=== Problem description ===
Look below for the line with "Task: Select the Street View pegman icon". Retype it and every line after it to the end, exactly, but leave out the pictures.

=== Data under study ===
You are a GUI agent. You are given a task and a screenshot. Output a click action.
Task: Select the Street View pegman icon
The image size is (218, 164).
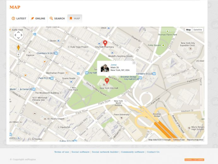(19, 47)
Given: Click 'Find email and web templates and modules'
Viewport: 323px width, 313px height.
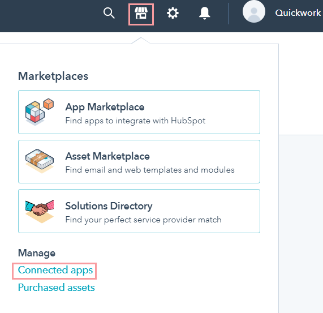Looking at the screenshot, I should [x=150, y=170].
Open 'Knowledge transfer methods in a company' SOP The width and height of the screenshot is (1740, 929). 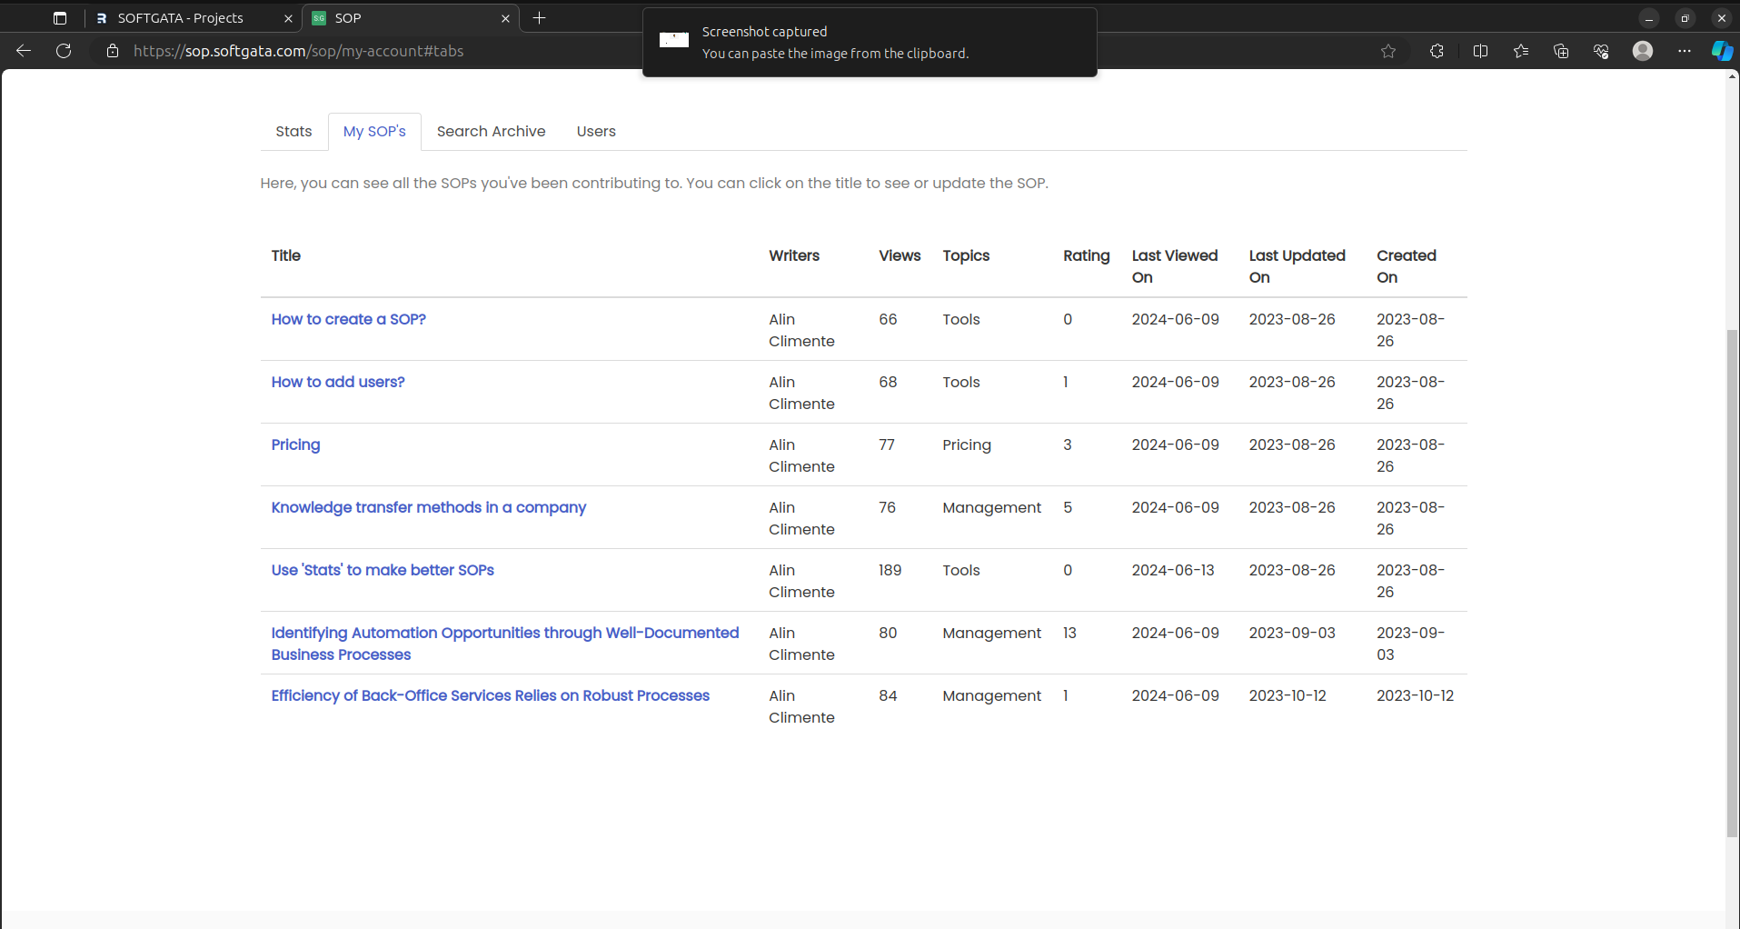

=== Result of the task ===
Task: Select the Street View pegman icon
The image size is (218, 164).
(19, 47)
Given: Click 'Find email and web templates and modules'
Viewport: 323px width, 313px height.
Looking at the screenshot, I should [x=150, y=170].
Open 'Knowledge transfer methods in a company' SOP The width and height of the screenshot is (1740, 929). 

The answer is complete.